Tomcat log management with Logstash and Graylog2

shopping24 tech blog

s is for shopping

May 21, 2014 / by Torsten Bøgh Köster / CTO / @tboeghk

Tomcat log management with Logstash and Graylog2

Collecting and parsing access logs from web servers like Nginx or Apache is widely covered. But when it comes to Apache Tomcat, even writing access logs can be tricky, parsing those in Logstash close to hell.

We run our Java applications on the fabulous Apache Tomcat server either behind an Nginx, HAProxy or a Varnish. To reflect a 100% view of your traffic, we collect most access logs at the entry point into our datacenter. Sometimes it may be desireable to collect Tomcat access and application logs.

Tomcat access logs

There’s no need to reinvent the wheel to configure Tomcat to produce decent access and application logs. If your Tomcat runs behind a reverse proxy, the RemoteIpValve comes in handy to replace the loadbalancers ip with the real client ip. Add it to your Tomcat server.xml.

<Valve className="org.apache.catalina.valves.RemoteIpValve"
  protocolHeader="x-forwarded-proto"
  remoteIpHeader="x-forwarded-for"
  requestAttributesEnabled="true" />

The AccessLogValve produces a access log in apache combined format + some extras attached. It appends the request duration (%D) the current session identifier (%S) and the Location header sent to the log message. Place it in your server.xml as well:

<Valve className="org.apache.catalina.valves.AccessLogValve"
  directory="logs"  prefix="access" suffix=".log"
  rotatable="false" resolveHosts="false"
  requestAttributesEnabled="true"
  conditionUnless="ignore-access-log" encoding="utf-8"
  pattern='%h %l %u %t "%r" %s %b "%{Referer}i" "%{User-agent}i" %D "%S" "%{Location}o"' />

We usually have log rotation disabled as we have a logrotate daemon rotating all the logfiles, that’s why we switch rotatable to false. Check logs how to enable logfile rotation.

Tomcat application logs

The easiest way to collect log data from your favorite logging framework (log4j, slf4j, juli) is to format them easy to parse and read – in JSON. We use slf4j on top of log4j. Place the logstash log4j JAR either in your WEB-INF/lib or Tomcat /lib directory.

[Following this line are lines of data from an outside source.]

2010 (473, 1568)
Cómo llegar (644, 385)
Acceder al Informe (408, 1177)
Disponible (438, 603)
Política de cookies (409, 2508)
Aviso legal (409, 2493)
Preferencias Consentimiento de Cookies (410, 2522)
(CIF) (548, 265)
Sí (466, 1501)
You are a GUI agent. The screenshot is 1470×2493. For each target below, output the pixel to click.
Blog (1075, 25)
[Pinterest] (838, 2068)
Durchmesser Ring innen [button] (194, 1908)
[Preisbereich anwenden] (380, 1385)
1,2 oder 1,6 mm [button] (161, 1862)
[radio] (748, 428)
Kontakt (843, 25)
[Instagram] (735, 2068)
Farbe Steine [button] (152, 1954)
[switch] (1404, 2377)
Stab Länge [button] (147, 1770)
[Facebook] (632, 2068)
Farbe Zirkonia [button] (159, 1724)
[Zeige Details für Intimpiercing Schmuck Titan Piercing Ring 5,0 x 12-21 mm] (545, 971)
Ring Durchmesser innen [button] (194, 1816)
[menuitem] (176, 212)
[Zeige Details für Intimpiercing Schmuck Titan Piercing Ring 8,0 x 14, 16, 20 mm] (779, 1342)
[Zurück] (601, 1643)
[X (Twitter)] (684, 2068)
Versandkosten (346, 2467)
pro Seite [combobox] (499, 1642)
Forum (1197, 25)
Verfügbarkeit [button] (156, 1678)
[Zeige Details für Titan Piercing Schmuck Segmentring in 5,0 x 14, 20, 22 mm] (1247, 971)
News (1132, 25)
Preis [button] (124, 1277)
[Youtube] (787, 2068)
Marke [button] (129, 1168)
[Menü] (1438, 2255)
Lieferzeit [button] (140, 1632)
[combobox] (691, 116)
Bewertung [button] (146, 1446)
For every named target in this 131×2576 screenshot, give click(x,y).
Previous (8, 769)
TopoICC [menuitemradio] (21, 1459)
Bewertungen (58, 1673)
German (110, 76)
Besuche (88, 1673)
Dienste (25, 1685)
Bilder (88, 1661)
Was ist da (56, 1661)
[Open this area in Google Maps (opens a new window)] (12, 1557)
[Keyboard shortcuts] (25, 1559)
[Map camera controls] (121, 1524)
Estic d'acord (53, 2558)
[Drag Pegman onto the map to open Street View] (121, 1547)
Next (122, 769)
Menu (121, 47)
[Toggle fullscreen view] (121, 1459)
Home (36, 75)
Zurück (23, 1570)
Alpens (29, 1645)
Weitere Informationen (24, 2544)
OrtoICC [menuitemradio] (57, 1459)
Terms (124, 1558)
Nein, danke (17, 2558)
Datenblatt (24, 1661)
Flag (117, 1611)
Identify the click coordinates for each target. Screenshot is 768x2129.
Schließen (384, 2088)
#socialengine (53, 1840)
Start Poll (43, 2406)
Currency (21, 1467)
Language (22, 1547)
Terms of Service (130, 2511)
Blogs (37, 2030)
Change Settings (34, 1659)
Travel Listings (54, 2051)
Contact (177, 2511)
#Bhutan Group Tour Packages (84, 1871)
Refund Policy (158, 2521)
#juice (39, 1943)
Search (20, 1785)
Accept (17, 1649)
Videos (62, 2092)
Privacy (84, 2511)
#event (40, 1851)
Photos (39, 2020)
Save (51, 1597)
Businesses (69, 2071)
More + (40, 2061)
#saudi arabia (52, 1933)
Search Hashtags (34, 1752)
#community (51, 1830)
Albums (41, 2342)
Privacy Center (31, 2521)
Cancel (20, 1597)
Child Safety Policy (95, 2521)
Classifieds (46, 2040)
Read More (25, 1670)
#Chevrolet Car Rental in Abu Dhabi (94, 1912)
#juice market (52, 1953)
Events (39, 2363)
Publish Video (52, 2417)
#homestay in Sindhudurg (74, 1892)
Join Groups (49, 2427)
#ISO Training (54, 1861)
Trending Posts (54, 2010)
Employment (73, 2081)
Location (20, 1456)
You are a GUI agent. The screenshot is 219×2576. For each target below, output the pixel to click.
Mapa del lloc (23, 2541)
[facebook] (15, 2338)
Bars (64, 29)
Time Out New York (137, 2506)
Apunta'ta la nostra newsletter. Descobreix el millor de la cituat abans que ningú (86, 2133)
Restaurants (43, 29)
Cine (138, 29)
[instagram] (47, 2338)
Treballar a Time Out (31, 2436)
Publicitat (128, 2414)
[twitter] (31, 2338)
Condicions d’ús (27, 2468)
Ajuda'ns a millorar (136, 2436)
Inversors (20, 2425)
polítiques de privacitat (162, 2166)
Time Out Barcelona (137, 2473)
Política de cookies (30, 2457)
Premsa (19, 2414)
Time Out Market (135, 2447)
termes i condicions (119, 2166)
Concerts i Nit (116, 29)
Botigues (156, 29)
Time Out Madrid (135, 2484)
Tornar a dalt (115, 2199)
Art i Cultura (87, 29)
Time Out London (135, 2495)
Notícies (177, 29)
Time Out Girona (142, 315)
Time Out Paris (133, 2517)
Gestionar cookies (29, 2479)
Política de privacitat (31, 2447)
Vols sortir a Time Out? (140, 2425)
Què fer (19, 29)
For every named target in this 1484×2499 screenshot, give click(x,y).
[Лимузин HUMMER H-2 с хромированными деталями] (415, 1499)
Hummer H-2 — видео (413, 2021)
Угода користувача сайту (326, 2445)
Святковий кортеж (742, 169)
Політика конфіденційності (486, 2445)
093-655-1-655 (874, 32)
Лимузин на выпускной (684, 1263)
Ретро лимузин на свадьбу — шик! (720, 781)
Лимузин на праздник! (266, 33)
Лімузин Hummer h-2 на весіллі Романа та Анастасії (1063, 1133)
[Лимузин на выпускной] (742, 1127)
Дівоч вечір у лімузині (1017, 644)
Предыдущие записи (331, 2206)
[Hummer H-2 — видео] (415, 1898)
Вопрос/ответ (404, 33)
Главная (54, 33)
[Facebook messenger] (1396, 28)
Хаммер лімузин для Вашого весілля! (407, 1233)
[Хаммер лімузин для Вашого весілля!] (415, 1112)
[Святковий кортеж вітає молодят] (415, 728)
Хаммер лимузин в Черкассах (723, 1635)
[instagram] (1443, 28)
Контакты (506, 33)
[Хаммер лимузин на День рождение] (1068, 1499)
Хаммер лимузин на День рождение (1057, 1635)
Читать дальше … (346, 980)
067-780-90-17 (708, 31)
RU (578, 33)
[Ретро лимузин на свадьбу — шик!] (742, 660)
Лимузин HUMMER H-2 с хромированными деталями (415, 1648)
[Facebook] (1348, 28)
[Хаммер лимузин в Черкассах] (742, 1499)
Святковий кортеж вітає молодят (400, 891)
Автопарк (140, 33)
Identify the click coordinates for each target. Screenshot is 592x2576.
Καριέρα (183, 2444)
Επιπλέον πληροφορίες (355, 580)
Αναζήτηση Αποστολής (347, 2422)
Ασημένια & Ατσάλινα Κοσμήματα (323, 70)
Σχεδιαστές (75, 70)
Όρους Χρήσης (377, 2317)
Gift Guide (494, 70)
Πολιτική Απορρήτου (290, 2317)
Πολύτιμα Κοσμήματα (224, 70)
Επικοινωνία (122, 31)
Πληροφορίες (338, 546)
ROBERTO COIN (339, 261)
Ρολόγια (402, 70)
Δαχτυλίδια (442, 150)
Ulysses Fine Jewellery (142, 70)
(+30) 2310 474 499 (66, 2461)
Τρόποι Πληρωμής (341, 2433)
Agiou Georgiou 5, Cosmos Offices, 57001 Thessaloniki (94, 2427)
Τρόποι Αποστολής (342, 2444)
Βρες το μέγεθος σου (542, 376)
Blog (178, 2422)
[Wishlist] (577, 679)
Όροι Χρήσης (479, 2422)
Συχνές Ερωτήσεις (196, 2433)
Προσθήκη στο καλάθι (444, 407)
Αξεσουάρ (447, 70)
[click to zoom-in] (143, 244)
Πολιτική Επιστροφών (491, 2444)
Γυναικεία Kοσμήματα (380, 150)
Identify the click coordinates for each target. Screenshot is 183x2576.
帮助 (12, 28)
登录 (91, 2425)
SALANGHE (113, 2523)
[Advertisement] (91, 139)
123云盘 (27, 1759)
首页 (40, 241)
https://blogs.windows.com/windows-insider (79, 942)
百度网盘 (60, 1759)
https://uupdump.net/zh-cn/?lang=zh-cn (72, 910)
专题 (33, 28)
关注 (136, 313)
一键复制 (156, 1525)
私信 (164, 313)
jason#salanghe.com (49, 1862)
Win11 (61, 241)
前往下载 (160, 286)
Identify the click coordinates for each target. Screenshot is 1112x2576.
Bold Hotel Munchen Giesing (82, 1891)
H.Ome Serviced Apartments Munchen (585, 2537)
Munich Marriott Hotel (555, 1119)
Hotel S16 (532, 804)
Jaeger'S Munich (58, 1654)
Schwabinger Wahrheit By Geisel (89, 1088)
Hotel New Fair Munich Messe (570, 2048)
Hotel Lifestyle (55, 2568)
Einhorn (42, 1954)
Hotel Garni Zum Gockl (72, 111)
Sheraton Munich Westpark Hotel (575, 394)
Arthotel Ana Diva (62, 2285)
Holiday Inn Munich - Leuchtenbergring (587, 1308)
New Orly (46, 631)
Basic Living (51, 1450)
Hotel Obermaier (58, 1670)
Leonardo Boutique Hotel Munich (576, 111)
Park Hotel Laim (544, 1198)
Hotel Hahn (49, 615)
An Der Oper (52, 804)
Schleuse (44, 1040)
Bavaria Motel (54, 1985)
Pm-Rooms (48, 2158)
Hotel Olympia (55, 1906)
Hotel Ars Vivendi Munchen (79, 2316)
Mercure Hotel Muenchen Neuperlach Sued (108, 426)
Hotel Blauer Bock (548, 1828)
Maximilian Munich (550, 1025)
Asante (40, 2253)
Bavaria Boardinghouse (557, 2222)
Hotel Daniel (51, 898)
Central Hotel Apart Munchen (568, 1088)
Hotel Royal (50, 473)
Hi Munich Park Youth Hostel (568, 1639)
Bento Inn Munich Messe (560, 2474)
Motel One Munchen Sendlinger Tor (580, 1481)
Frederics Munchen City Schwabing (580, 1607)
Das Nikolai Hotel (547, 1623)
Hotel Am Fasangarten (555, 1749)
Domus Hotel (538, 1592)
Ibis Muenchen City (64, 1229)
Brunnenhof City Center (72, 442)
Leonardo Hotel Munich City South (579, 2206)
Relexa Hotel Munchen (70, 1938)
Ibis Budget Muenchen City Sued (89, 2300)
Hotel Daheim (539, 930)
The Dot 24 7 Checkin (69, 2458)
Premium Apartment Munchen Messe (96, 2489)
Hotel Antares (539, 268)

Logstash provides a JSONEventLayoutV1 as a log4j layout implementation. Configure your FileAppender (or RollingFileAppender) to use it:

<appender name="stdout-json" class="org.apache.log4j.FileAppender">
  <param name="Threshold" value="WARN" />
  <param name="File" value="${catalina.base}/logs/catalina.json.out" />
  <param name="Append" value="true" />
  <layout class="net.logstash.log4j.JSONEventLayoutV1" />
</appender>

The JSONEventLayoutV1 marshalls all logging event details in JSON, even the NDC and MDC contents. Be aware that JSON logfiles get rather big and needs some proper rotating. Use the logrotate daemon or use a RollingFileAppender above.

Mining data in Logstash

We use a centralized Logstash architecture and have Logstash shippers running on each machine, collecting logfiles and shipping them to a central Redis server. The Logstash supercharger collects log entries off Redis and processes them. In the end logs are sent to a Graylog2 instance. Here are some useful filters.

Parsing the log message

Grok ist the tool of choice when it comes to parsing logfiles. The following expression parses the access log created above:

grok {
  match => { "message" => "%{COMBINEDAPACHELOG} %{NUMBER:http_request_duration_ms} %{QS:http_session_id} %{QS:http_response_location}" }
  add_tag  => [ "combined_apache_log", "extended_tomcat_log" ]
}

N.B.: We use tagging a lot for debugging purposes.

Synching log message date

The Redis buffers messages between the Logstash shippers and the central supercharger. On service interruption, it’s important to restore the original log message date. Beware that you set your timezone correctly.

date {
  locale => "en"
  timezone => "Europe/Berlin"
  match => [ "timestamp", "dd/MMM/yyyy:HH:mm:ss Z" ]
  add_tag => [ "timestamped" ]
}

Geolocation

Logstash ships with the Maxmind Geolite database, which is pretty accurate.

geoip {
  source   => "clientip"
  fields   => [ "city_name", "country_code2", "country_name", "location", "real_region_name", "postal_code" ]
  add_tag  => [ "geoip" ]
}

Useragent & bot detection

The useragent filter ist based on the uaparser:

useragent {
  source    => "agent"
  prefix    => "useragent_"
  add_tag   => [ "useragent" ]
}

Fingerprinting

We fingerprint the clientip in combination with the useragent.

fingerprint {
  source => [ "clientip", "agent" ]
  concatenate_sources => true
  method => "SHA1"
  key => "somecrazyseed"
  target => "fingerprint_session_id"
  add_tag => [ "fingerprint" ]
}

For compliance reasons, you should either remove the clientip or hash it before sending the log message off to Graylog2.

Serve in Graylog2

Use the gelf output to send your messages to your Graylog2 instance. Enjoy in-depth analytics of your log messages and some serious cross-domain session tracking.